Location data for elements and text
--

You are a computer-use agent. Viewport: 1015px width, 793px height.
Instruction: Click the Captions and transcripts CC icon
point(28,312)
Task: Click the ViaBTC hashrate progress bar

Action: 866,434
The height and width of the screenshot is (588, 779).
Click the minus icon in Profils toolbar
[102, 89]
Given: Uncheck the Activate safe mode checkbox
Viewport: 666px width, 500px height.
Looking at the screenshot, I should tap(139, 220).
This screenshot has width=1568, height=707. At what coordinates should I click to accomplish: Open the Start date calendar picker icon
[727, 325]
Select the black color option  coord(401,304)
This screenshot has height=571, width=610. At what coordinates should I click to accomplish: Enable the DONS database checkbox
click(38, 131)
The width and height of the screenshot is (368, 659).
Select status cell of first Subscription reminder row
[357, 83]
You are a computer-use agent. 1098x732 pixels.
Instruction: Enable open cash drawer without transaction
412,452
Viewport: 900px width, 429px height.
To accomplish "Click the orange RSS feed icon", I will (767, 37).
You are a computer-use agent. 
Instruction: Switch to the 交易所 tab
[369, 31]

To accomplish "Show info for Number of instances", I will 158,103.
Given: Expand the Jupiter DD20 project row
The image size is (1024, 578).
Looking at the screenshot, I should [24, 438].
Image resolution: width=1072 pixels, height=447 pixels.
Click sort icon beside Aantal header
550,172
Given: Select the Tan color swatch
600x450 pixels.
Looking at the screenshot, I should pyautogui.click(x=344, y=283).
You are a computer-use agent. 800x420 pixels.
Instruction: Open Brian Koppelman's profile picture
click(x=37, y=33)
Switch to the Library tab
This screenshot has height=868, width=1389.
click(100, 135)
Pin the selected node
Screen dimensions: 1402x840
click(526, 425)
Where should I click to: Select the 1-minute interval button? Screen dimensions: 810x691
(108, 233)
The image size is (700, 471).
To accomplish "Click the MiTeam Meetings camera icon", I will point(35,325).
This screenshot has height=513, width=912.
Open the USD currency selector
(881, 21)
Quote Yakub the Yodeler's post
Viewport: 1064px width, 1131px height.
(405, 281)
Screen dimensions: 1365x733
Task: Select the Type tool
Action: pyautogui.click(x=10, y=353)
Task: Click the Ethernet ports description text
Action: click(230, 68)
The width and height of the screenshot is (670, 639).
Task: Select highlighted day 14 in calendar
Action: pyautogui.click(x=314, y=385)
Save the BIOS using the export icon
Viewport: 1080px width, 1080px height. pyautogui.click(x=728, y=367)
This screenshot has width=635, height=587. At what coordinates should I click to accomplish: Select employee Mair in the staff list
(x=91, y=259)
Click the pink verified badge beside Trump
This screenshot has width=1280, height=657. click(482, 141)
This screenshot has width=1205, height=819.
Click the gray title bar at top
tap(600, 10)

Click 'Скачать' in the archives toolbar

--

■ Task description
List each line of the material above that contains the word "icon".

■ Final answer
Instruction: Click the Captions and transcripts CC icon
Click the minus icon in Profils toolbar
This screenshot has width=1568, height=707. At what coordinates should I click to accomplish: Open the Start date calendar picker icon
To accomplish "Click the orange RSS feed icon", I will (767, 37).
Click sort icon beside Aantal header
To accomplish "Click the MiTeam Meetings camera icon", I will point(35,325).
Save the BIOS using the export icon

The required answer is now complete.